To compute personalized recommendations we combine the related videos association rules with a user's personal activity on the site: This can include both videos that were watched (potentially beyond a certain threshold), as well as videos that were explicitly favorited, “liked”, rated, or added to playlists ... Recommendations ... [are the] related videos ... for each video ... [the user has watched or liked after they are] ranked by ... video quality ... user's unique taste and preferences ... [and filtered] to further increase diversity.

To evaluate recommendation quality we use a combination of different metrics. The primary metrics we consider include click through rate (CTR), long CTR (only counting clicks that led to watches of a substantial fraction of the video), session length, time until first long watch, and recommendation coverage (the fraction of logged in users with recommendations). We use these metrics to both track performance of the system at an ongoing basis as well as for evaluating system changes on live traffic.

Recommendations account for about 60% of all video clicks from the home page ... Co-visitation based recommendation performs at 207% of the baseline Most Viewed page ... [and more than 207% better than] Top Favorited and Top Rated [videos].
For more on the general topic of recommendations and personalization on YouTube, please see my 2009 post, "YouTube needs to entertain".

By the way, it would have been nice if the Googlers had cited the Amazon paper on item-to-item collaborative filtering.

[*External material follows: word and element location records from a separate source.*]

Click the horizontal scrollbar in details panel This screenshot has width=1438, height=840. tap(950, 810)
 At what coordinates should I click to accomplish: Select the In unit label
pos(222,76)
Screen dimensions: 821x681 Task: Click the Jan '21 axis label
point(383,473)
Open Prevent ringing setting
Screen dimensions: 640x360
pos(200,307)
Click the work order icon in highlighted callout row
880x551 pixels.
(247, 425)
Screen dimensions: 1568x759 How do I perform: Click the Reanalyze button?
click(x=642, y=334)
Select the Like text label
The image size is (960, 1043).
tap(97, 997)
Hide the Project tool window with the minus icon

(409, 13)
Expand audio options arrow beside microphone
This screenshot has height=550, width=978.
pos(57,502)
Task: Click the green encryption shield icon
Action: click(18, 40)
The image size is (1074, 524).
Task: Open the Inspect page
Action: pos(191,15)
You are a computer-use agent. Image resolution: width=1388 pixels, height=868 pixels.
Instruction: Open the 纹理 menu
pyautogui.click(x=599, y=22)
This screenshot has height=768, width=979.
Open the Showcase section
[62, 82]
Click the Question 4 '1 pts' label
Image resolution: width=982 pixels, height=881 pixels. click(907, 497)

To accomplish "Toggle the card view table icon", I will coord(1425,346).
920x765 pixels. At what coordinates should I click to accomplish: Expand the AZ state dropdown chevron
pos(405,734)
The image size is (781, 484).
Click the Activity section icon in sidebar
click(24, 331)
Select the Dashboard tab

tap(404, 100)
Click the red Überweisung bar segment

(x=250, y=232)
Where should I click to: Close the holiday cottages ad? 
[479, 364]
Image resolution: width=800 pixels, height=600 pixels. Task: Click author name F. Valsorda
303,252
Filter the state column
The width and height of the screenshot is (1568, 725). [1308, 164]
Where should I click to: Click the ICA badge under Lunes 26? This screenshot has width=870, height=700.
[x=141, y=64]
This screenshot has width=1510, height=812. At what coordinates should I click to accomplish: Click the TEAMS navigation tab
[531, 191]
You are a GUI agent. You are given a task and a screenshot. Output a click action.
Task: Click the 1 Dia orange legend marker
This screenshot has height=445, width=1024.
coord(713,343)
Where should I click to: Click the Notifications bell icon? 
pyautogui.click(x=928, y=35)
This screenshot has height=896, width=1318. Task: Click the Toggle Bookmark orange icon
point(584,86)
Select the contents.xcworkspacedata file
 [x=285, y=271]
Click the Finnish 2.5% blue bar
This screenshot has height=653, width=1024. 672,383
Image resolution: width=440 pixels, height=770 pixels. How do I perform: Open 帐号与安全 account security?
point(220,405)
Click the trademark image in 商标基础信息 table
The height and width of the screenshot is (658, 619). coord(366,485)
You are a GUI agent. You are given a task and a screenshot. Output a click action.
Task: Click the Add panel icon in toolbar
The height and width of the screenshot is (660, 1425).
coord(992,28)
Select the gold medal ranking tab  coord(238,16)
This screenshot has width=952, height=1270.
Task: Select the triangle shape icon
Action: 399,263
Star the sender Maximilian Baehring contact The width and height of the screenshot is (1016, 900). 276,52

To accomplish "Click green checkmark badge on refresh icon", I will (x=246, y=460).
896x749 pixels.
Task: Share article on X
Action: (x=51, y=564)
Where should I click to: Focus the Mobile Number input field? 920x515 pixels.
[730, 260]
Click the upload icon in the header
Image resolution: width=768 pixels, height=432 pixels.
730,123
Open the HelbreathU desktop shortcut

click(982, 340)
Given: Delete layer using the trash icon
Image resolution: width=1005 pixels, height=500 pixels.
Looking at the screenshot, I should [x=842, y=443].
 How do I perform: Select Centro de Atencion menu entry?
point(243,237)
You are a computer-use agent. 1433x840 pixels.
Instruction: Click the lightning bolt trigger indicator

Seems like a rather silly mistake in an otherwise excellent paper.

Update: To be clear, this was not intended as an attack on Google in any way. Googlers built on previous work, as they should. What is notable here is that, despite another decade of research on recommender systems, despite all the work in the Netflix Prize, YouTube found that a variant of the old item-to-item collaborative filtering algorithm beat out all others for recommending YouTube videos. That is a very interesting result and one that validates the strengths of that old algorithm.